Our customers provide many examples of Digital twin use cases, and more are being developed all the time. Digital Twins can provide a single source of inventory information which can ensure accurate billing. Stakeholders can use Digital Twins to clarify and verify construction work requests. They may use a 360-degree panoramic view – something that previously required a cherry picker on site – to help identify line of sight obstructions and speed up new site audits.

For inspections, Digital Twins are able to detect and show changes over time: allowing comparisons which can transform maintenance operations from a reactive methodology to a less costly and more effective predictive maintenance model.

TIM – Tower Information Modeling – is another rapidly emerging use case for Digital Twins. With a reality model that very accurately reflects what you have in the field, you can create a TIM model, in which every component on the tower has its own attributes. This allows users to simulate different states on the tower, running “what if” scenarios like removing panels or adding equipment. Having a very visual interface that enables the comparison of “as built” to “as planned” streamlines the process of TIM and makes it more effective.

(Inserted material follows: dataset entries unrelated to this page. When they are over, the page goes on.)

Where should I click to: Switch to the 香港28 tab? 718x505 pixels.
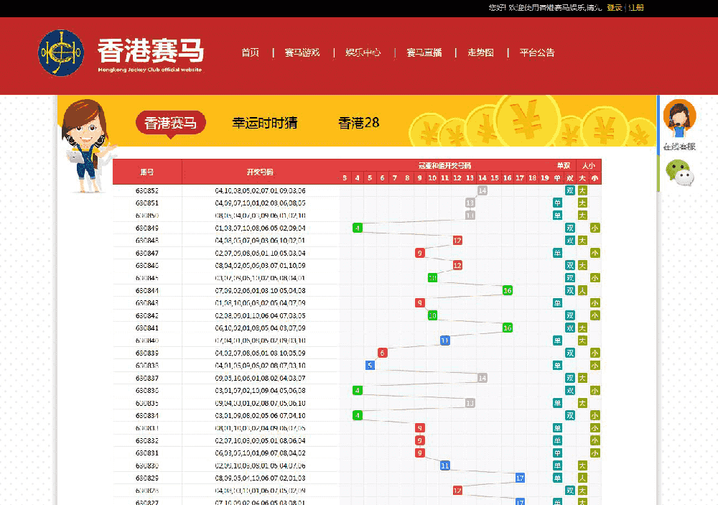(358, 123)
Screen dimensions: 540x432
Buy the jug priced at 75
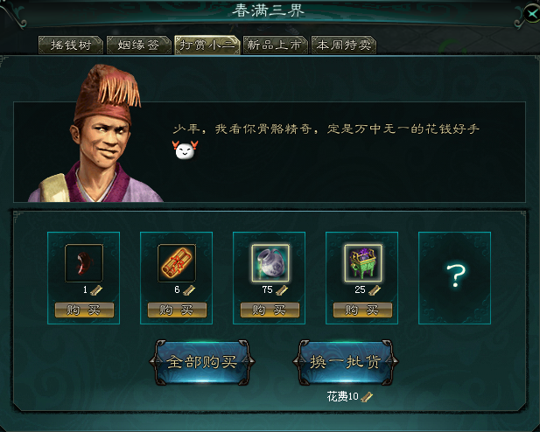270,310
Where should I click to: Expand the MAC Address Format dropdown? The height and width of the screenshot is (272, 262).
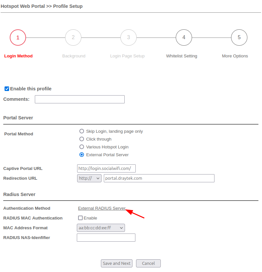101,228
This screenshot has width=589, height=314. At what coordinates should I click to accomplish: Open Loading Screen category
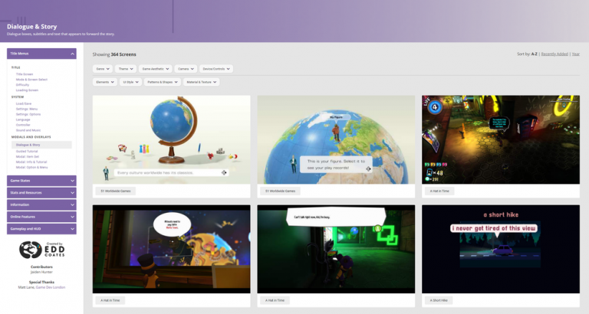tap(27, 90)
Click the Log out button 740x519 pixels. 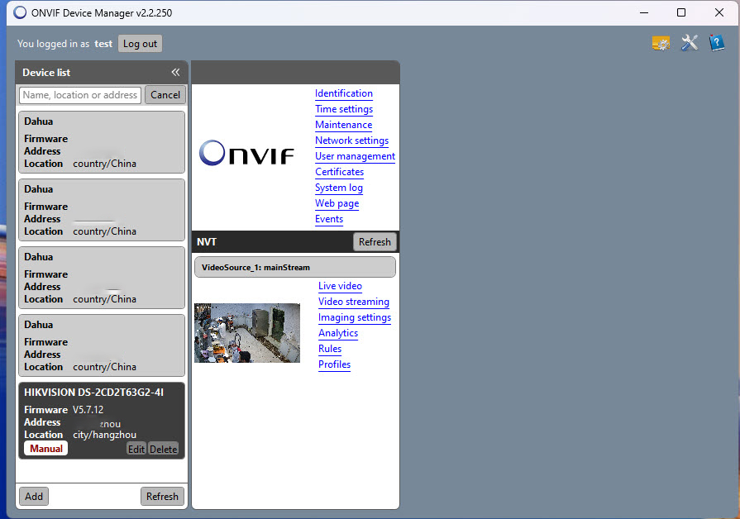[140, 44]
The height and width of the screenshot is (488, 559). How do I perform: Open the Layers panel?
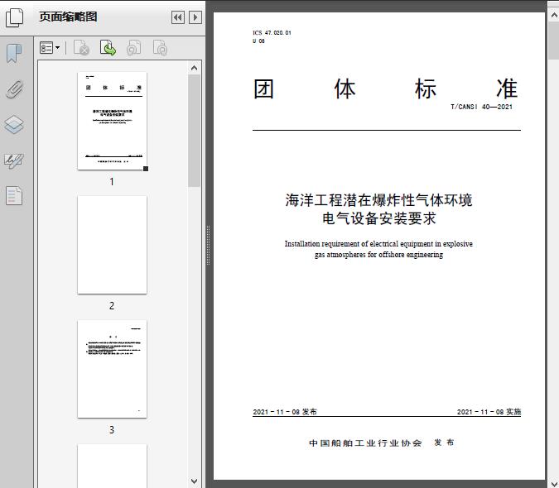click(14, 125)
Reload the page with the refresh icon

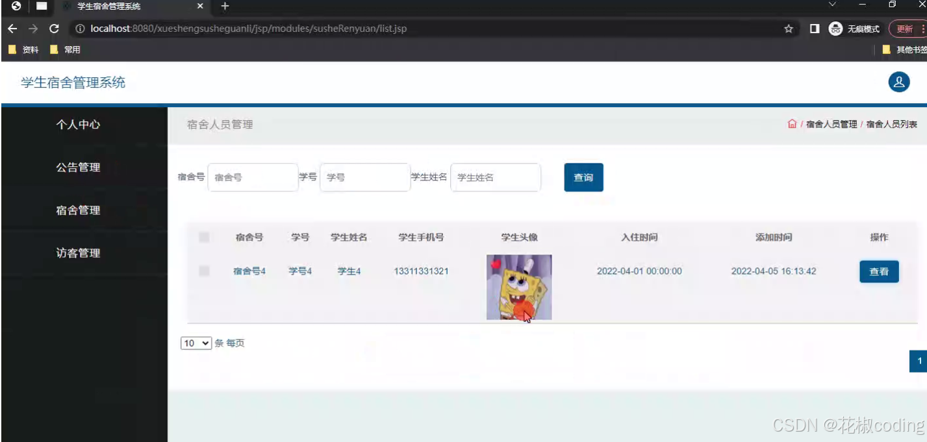54,29
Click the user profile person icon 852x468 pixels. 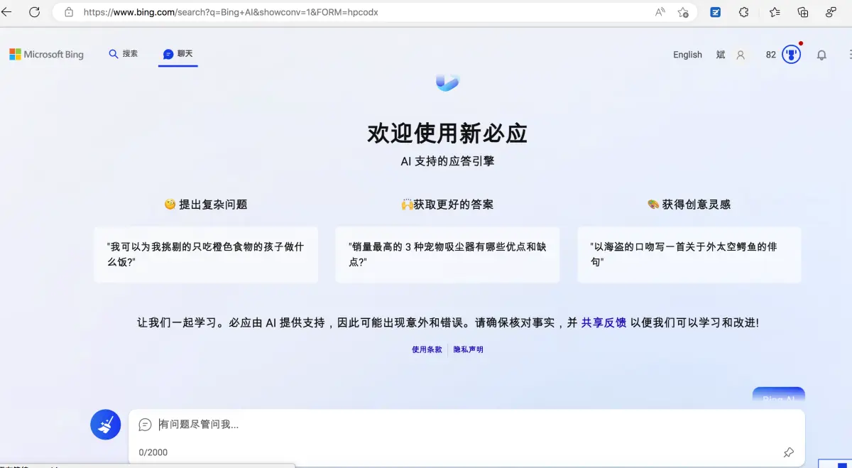click(x=739, y=54)
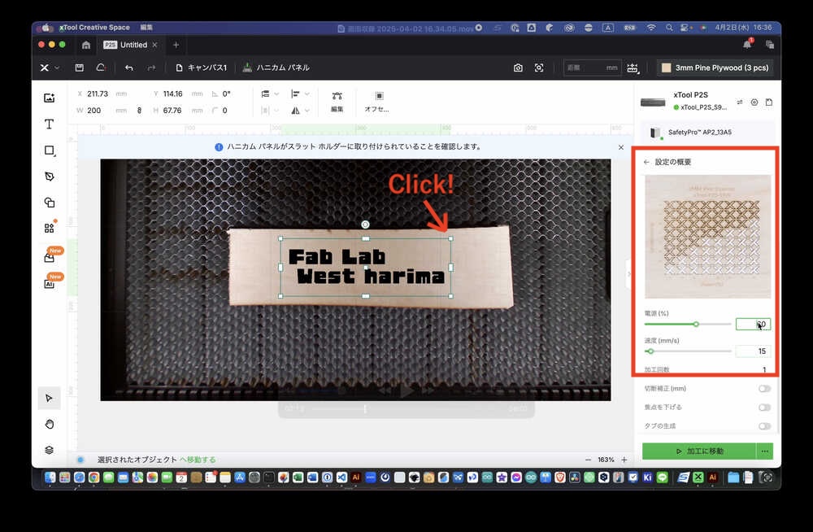Click the undo arrow
Image resolution: width=813 pixels, height=532 pixels.
(x=129, y=68)
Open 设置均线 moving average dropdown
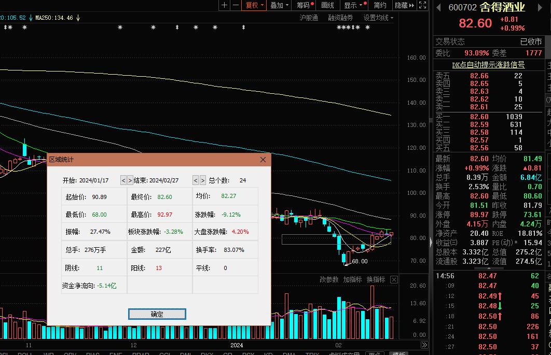Viewport: 551px width, 355px height. (x=378, y=18)
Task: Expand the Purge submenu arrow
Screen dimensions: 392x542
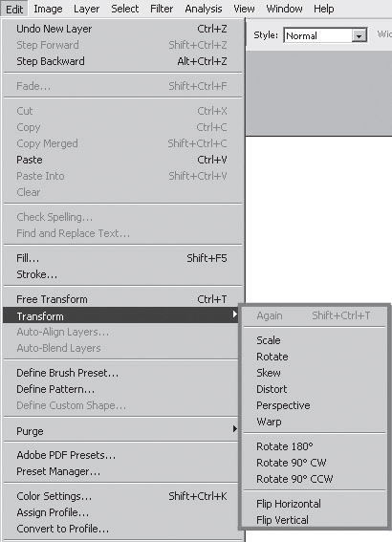Action: 234,429
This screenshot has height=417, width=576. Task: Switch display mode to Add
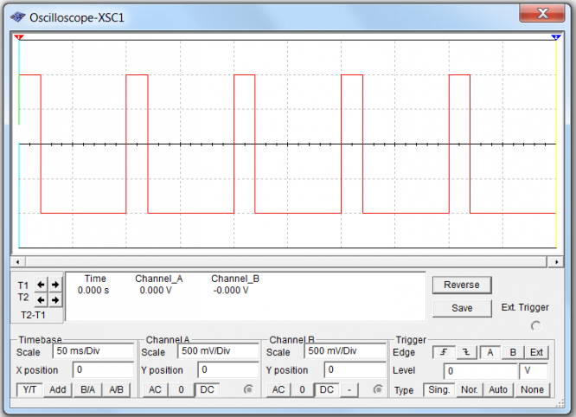pyautogui.click(x=58, y=389)
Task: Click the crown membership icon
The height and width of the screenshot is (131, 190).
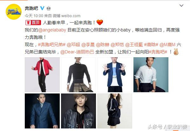Action: point(49,8)
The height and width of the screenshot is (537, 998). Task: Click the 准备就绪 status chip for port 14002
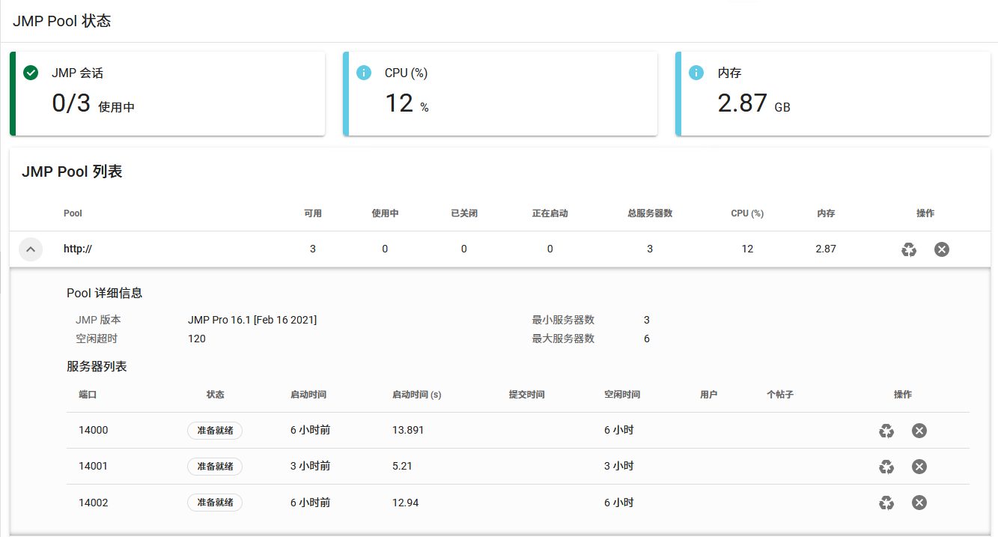point(215,503)
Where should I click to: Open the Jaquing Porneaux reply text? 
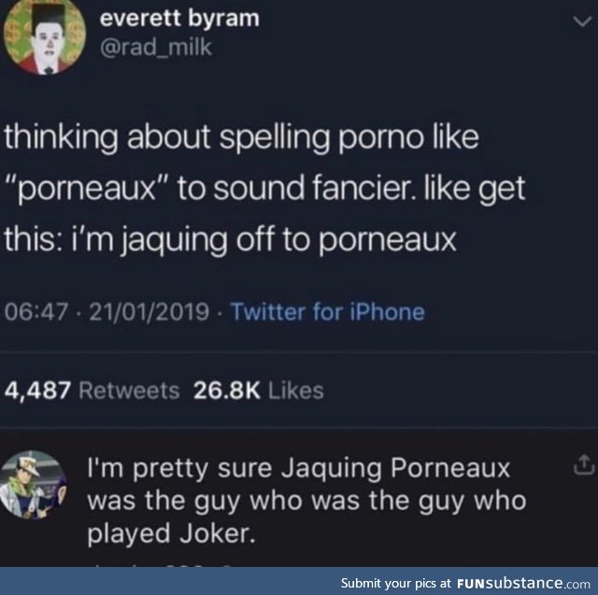click(306, 502)
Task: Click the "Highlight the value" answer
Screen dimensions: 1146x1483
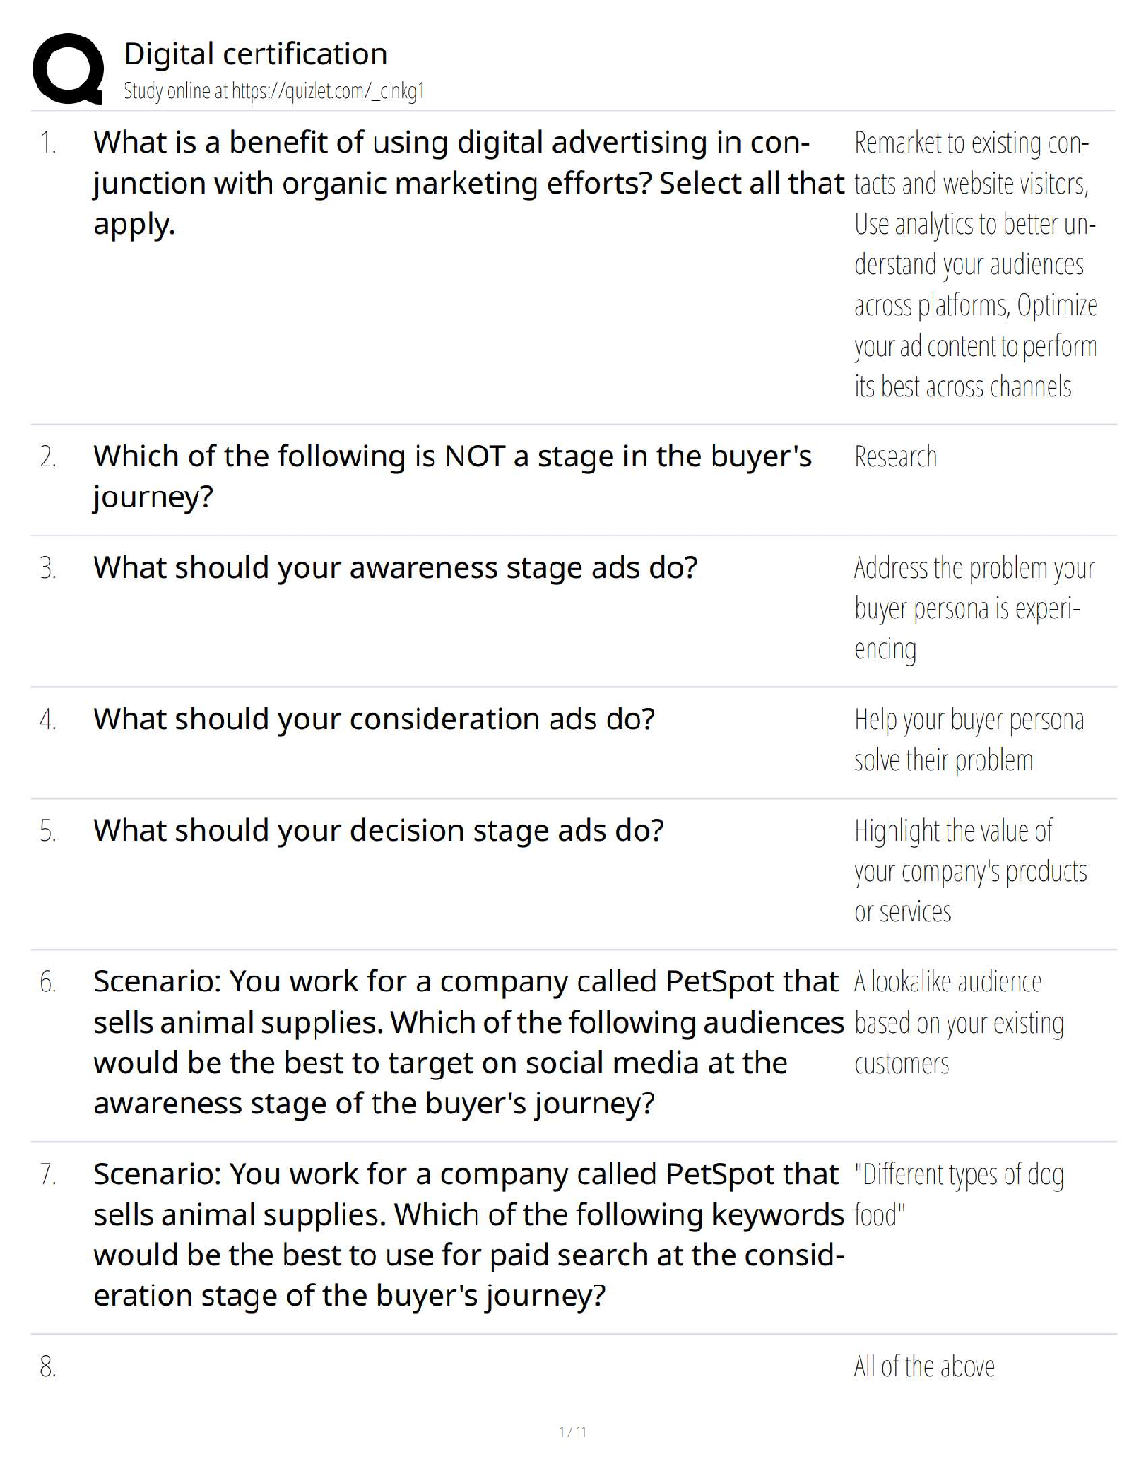Action: (970, 871)
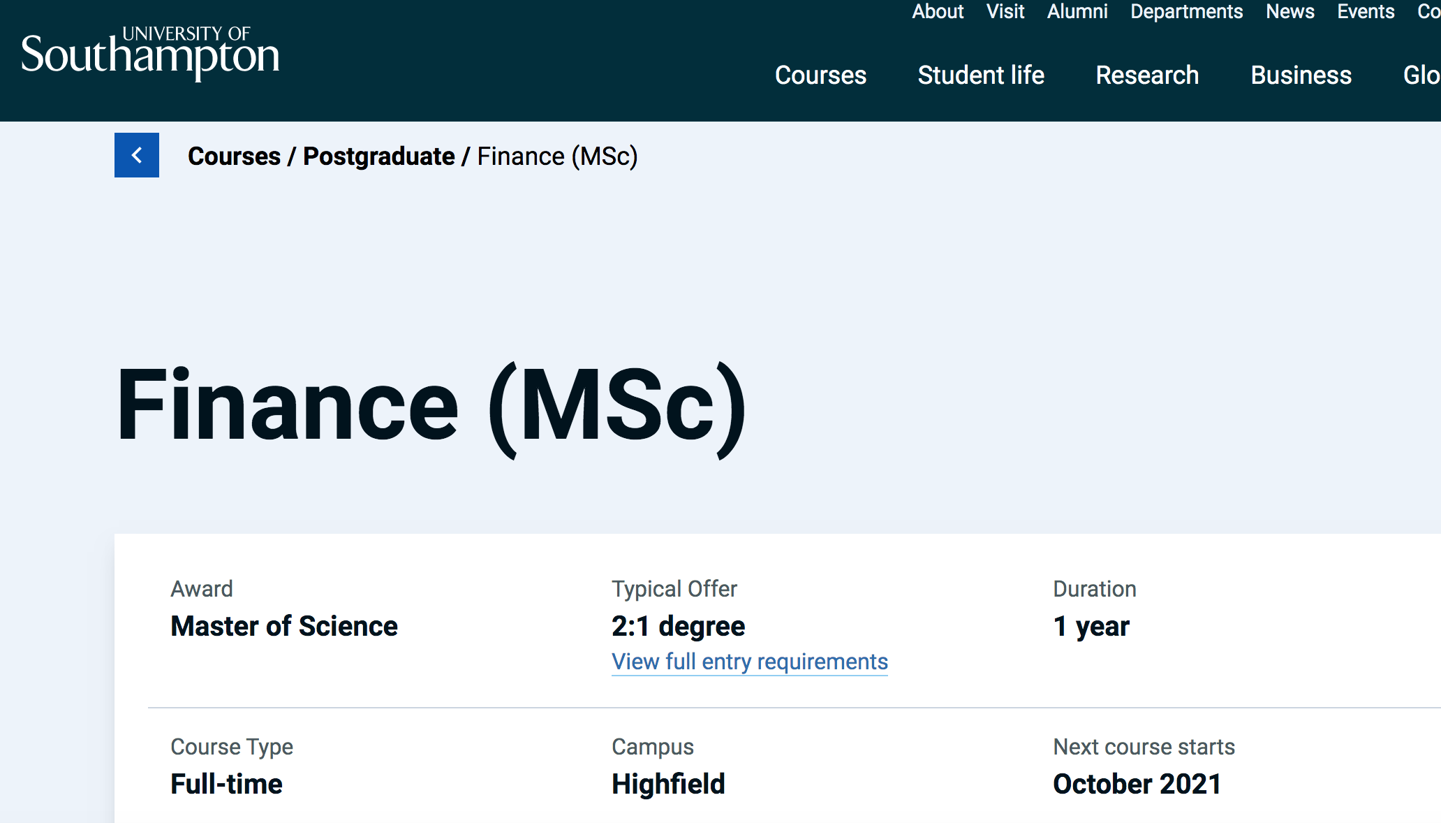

Ultimately, Digital Twins are a collection of capabilities serving multiple use cases, replacing the need to physically be on site to understand the asset.

Where We Go From Here

There are new concepts and new ideas constantly entering the Digital Twin ecosystem, and the definition of a Digital Twin is constantly evolving. As we move forward, data capture continues to improve, addressing more complex cases and a wider variety of assets with more ease. AI and machine learning continues to advance and will be trained to detect more characteristics of an asset, contributing more to the insights that users get from Digital Twins. We will continuously see the demand for additional items to be detected to contribute to the insights that you get about a site.

Simulation environments are continuously improving and creating opportunities. Mobile Network Operators (MNOs) may be able to virtually make changes to equipment, for example, changing a model to represent their goals and submitting the model to the Tower Company so that the Tower Co. can easily understand what is being requested and what the outcomes will be. As integration to other systems expands, systems will be linked so that the newest information is updated across all systems in an organization.

The entire ecosystem of digitization technology is rapidly developing throughout the business world to create greater scope and potential for Digital Twins across global organizations. At vHive, our Digital Twin platform is constantly evolving to meet the needs of our customers.

Conclusion

Digital twins represent a digital transformation. With imagery, analytics, and intelligence, digital twins can provide value throughout an organization – and as Digital Twins evolve, that value continues to increase. Digital twins provide a deep understanding of physical assets: and that understanding can be leveraged to have a significant impact on workflows, efficiency, and profitability across the enterprise.